Whether the Medicare price negotiation will dampen innovation in the drug industry is an open, debated question. Those in favor of it point to a Congressional Budget Office (CBO) estimate that Inflation Reduction Act, which has other provisions that affect drug prices, will reduce the number of drugs coming to market over the next 30 years by 1%, or just by 13 out of 1,300.
Medicare price negotiation is accumulative. The first 10 drugs subject to price negotiation, all them covered by Medicare Part D, are scheduled to be followed by another 15 Part D drugs in 2027, then 15 Part D and Part B drugs in 2028, followed by 20 Part D and B drugs in 2029 and in later years
According to the Kaiser Family Foundation, CBO has estimated that Medicare price negotiation, by lowering the cost of drugs to the program, will reduce the budget deficit by $25 billion in 2031 with Part D spending reduced by $14 billion and Part B spending by $9 billion.
HHS picked the 10 drugs from among the 50 “negotiation-eligible” Part D drugs with the highest total Medicare Part D expenditures, according to the Kaiser Family Foundation. Expenditures for the 12-month period from June 1, 2022, to May 31, 2023, were used in the spending calculations. To be negotiation eligible, the drugs couldn’t have a generic or biosimilar competition and had to on the market for more than nine years for small-molecule drugs and more than 13 if it was a biologic. Drugs with orphan designation and plasma-derived products were excluded.

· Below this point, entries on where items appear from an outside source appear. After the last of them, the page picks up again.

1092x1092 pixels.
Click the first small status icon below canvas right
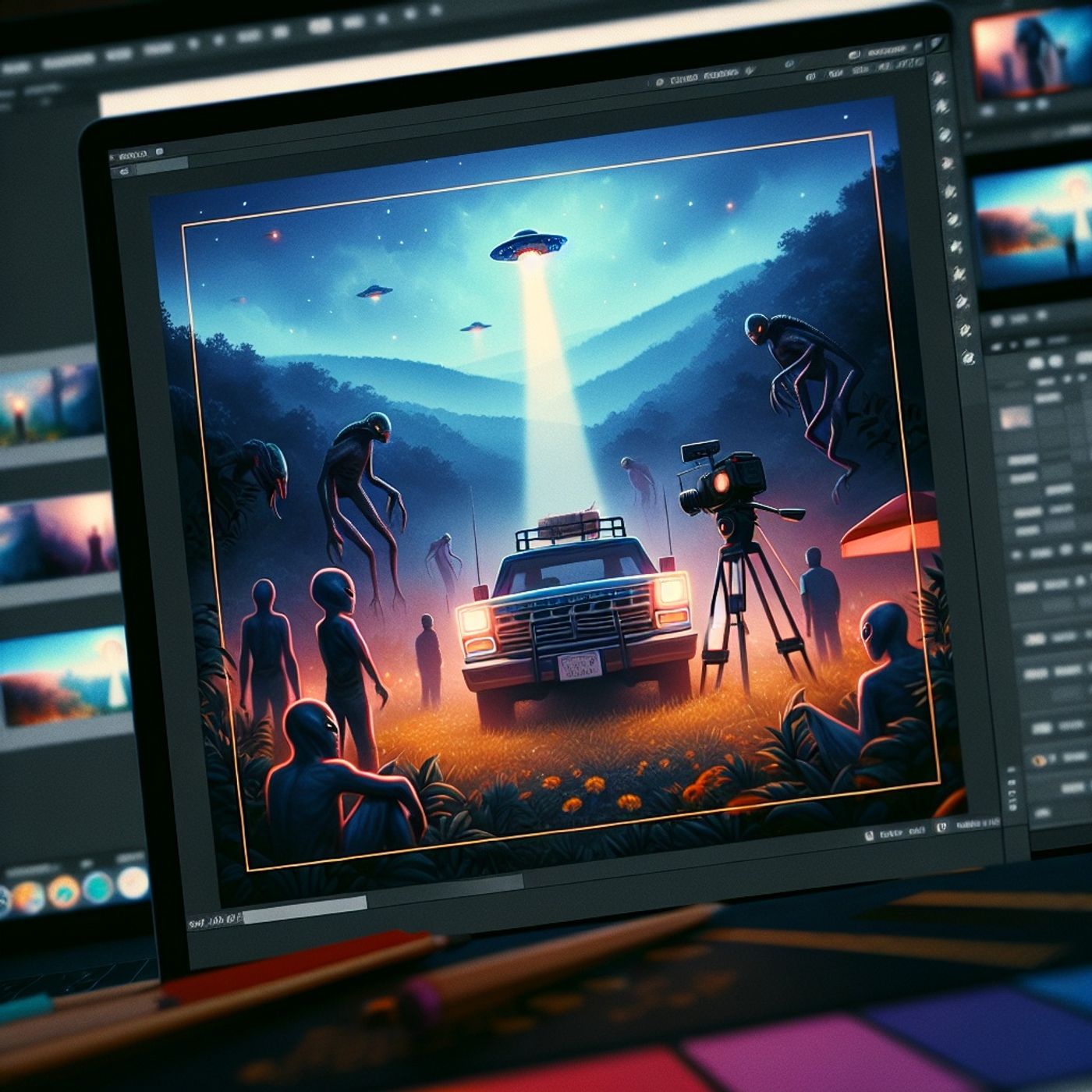[x=870, y=835]
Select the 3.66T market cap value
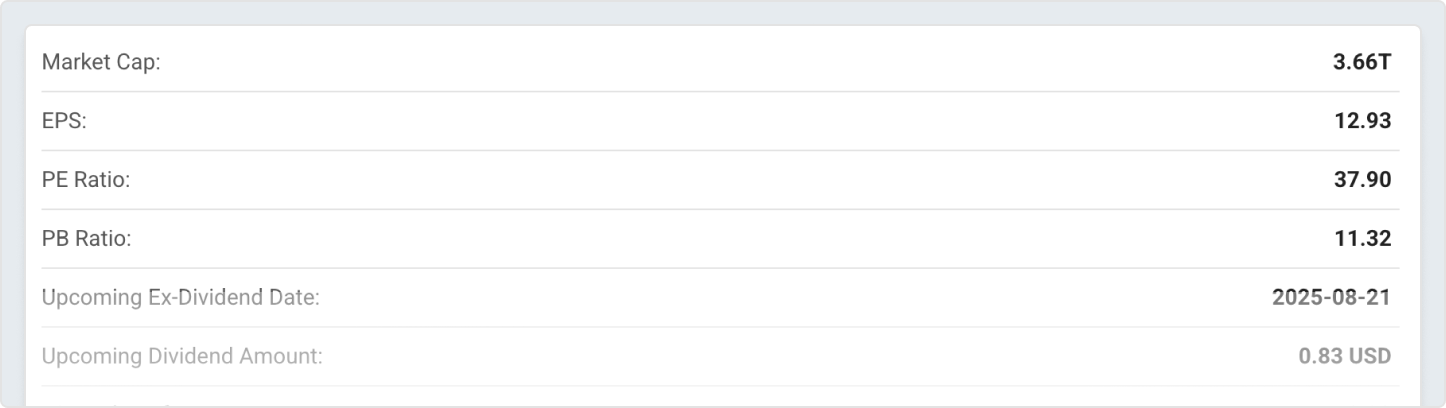The width and height of the screenshot is (1446, 408). (x=1361, y=62)
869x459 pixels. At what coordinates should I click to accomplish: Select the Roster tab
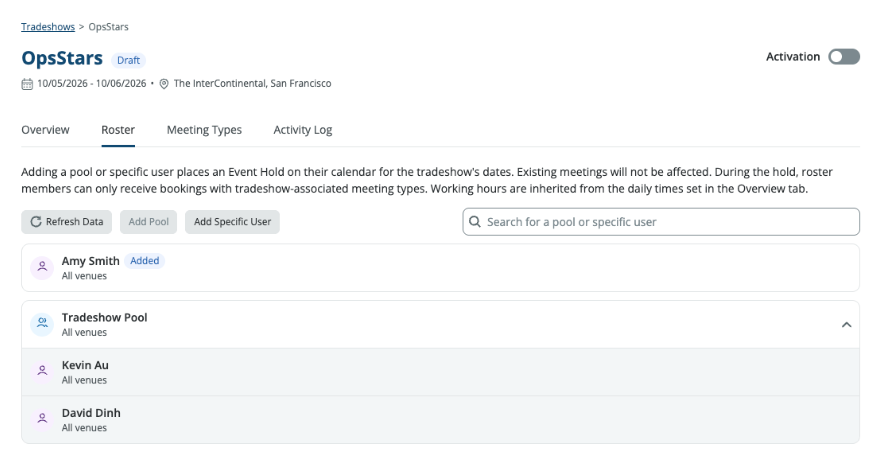tap(118, 130)
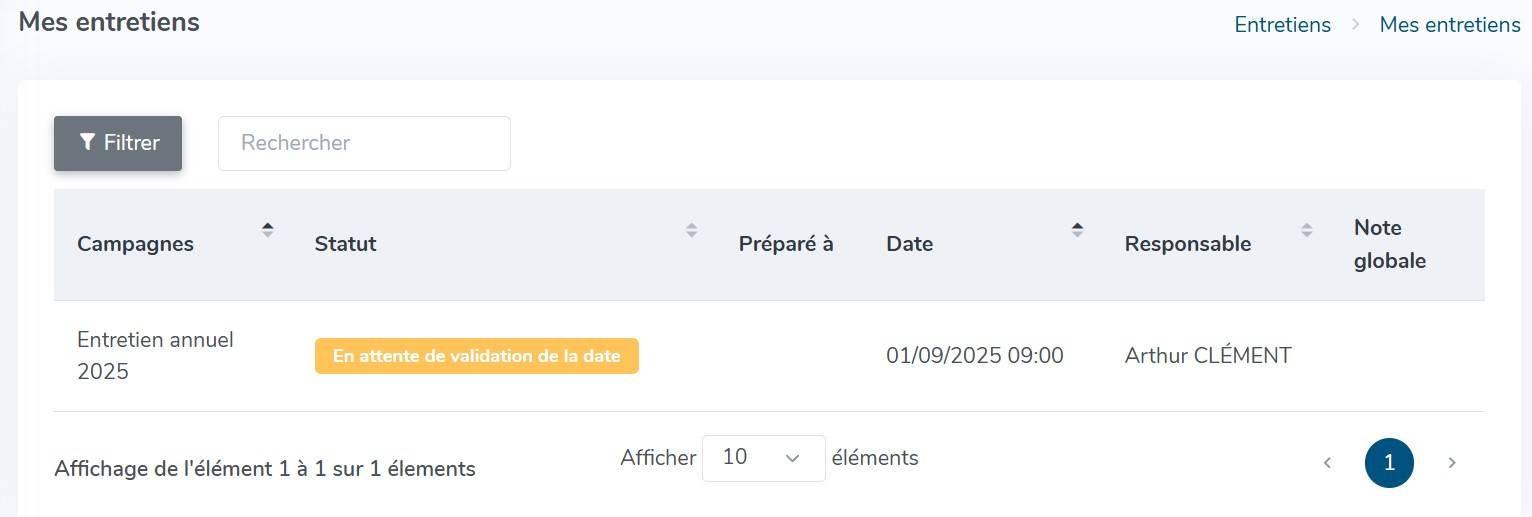The image size is (1532, 517).
Task: Click the funnel icon in Filtrer
Action: [x=87, y=143]
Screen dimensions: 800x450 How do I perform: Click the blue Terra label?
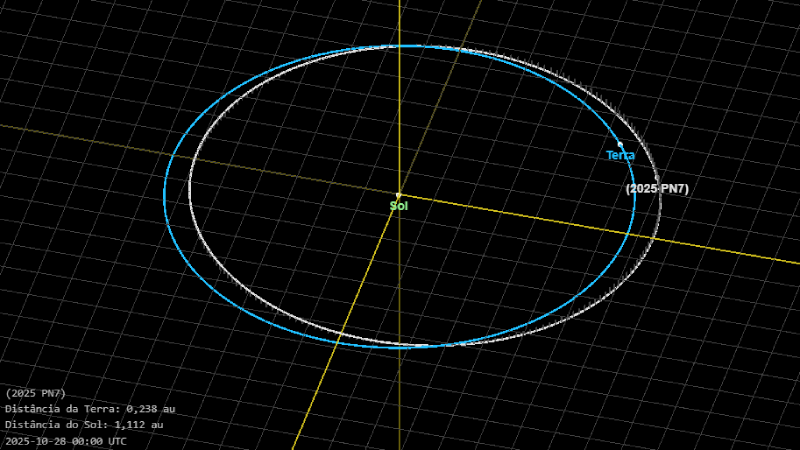tap(620, 155)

The 10 selected drugs included only one cancer drug, Imbruvica (ibrutinib), which is approved as a treatment for chronic lymphocytic leukemia (CLL)/small lymphocytic lymphoma (SLL); Waldenström’s macroglobulinemia, a rare white blood cell cancer, and chronic graft versus host disease after failure of one or more lines of systemic therapy. Imbruvica is a Bruton tyrosine kinase. Valuate Health Consultancy noted in a LinkedIn post yesterday that a second-generation of Bruton tyrosine kinases, a group that includes Calquence (acalabrutinib) and Brukinsa (zanubrutinib), are gaining traction and cutting into Imbruvica sales, CMS price negotiation for Imbruvica may not affect the other Bruton tyrosine kinases, according to the consultancy, because of “meaningful clinical differences among the class.”
Valuate said it was surprising that Stelera (ustekinumab) was included in the list of the first 10 drugs for two reasons: Stelara is expected to face biosimilar competition next year and it is not among not among top 20 drugs when it comes to Part D expenditures. According to FAQ published by the Kaiser Family Foundation in August 2023, if a biosimilar were to come on the market, Stelara would remain a selected drug but no maximum fair price would be set. CMS would need to decide whether there was biosimilar competition between now and Aug. 1, 2024, the scheduled end of the negotiation process.
In a series of posts on X yesterday, former FDA commissioner Scott Gottlieb, M.D., said that many expected Ofev (nintedanib), Pomalyst (pomalidomide), Xtandi (enzalutamide) and Invega (paliperidone) to be among the first 10 drugs selected for price negotiation. “It shows that the Medicare’s criteria is still not predictable,” Gottlieb said in a post. Those drugs are likely on next year’s list, Gottlieb said, which will be subjected a maximum fair price in 2027.
Gottlieb said Medicare drug negotiation and maximum fair price will have the unintended consequence of shifting development to higher cost biologics because they have a longer period of protection from negotiation.